*** Dataset extract Section Begins ***

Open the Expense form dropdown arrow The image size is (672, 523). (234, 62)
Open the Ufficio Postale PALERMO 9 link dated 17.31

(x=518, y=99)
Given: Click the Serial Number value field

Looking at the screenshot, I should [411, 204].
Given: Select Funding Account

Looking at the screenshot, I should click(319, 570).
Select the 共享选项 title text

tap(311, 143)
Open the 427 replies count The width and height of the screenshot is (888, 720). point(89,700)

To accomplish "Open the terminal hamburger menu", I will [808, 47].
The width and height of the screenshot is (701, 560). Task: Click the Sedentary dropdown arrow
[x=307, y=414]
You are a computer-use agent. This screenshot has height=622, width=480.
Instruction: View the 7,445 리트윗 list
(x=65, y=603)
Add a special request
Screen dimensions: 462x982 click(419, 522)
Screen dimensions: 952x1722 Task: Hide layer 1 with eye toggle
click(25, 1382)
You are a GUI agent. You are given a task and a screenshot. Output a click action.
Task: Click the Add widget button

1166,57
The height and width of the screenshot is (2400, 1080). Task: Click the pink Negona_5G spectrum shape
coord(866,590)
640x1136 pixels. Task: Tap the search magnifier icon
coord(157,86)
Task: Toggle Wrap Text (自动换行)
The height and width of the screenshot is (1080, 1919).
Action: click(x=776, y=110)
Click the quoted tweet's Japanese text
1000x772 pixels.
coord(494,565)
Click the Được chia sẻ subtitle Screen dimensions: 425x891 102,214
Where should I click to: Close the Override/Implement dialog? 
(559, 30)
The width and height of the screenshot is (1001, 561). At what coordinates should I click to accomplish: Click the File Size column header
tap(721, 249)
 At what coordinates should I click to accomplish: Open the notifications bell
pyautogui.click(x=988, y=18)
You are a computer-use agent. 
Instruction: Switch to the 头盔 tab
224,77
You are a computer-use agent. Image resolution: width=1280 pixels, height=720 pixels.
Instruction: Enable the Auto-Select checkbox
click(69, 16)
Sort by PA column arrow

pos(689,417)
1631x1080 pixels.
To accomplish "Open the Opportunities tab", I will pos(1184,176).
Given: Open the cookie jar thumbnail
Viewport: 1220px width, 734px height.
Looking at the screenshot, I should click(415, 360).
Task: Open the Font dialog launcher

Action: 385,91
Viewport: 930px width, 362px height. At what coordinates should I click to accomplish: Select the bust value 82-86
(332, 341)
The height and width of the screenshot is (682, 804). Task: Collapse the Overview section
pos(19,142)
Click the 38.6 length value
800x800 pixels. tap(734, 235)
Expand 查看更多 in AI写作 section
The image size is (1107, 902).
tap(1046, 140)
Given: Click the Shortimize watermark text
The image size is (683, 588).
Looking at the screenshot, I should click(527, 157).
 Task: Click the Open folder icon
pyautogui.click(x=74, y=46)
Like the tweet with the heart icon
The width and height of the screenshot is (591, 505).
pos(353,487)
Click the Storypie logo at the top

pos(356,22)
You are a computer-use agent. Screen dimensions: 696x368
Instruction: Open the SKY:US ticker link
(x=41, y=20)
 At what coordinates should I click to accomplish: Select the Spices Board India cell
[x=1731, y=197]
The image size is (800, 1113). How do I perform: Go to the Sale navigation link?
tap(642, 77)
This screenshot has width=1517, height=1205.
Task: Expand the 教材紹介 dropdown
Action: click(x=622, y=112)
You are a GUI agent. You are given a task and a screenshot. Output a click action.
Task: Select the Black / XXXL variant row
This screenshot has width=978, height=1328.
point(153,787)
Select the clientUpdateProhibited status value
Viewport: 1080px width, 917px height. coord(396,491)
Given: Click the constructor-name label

*** Dataset extract Section Ends ***

• [Exercise prompt]: The expected answer is a copy of each line in the records that holds the word "will".

• [Solution to this problem]:
To accomplish "Open the terminal hamburger menu", I will [808, 47].
To accomplish "Open the Opportunities tab", I will pos(1184,176).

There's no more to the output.